● STATED GOAL:
Return unchanged the lines from the one holding "This screenshot has height=477, width=589." through the last line, inclusive, leaving out the pictures.

═════ RECORDS ═════

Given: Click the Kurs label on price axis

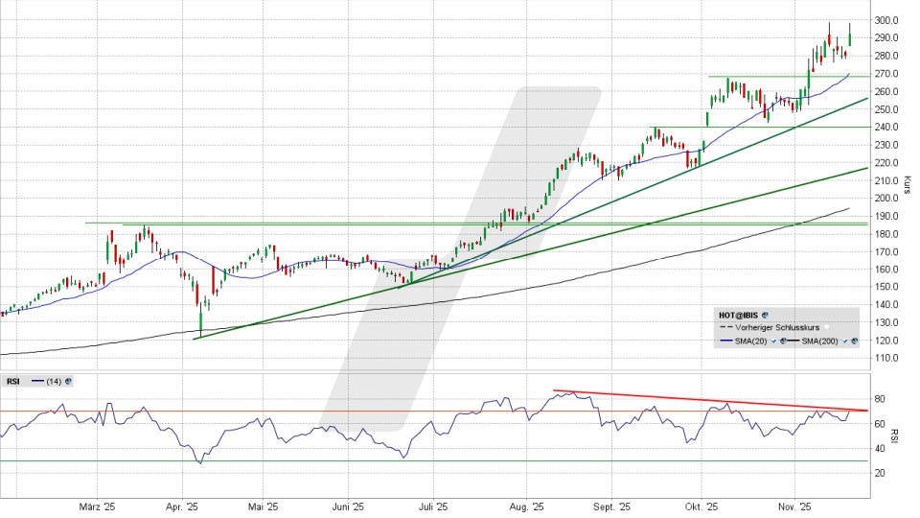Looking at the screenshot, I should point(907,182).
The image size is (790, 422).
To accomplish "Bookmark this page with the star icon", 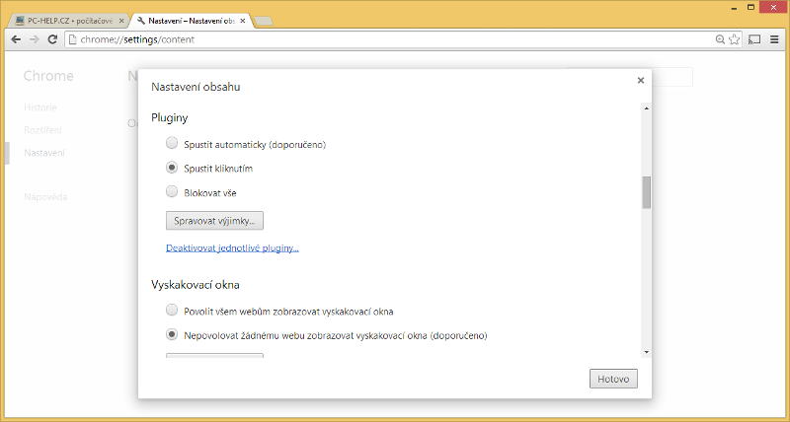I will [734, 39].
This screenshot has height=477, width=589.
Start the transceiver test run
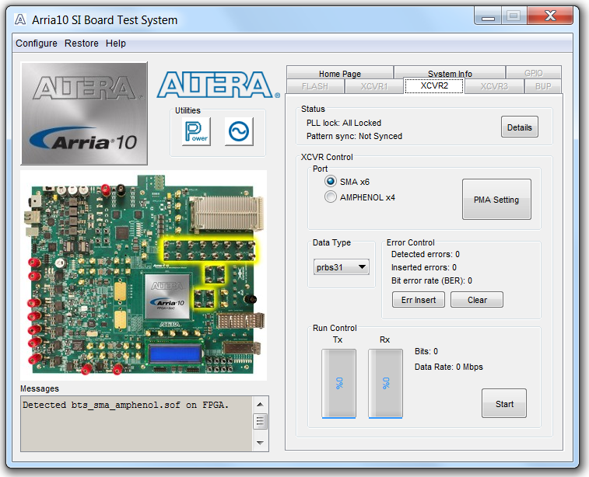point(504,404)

═════

● FULL SOLUTION:
This screenshot has height=477, width=589.
Start the transceiver test run
point(504,404)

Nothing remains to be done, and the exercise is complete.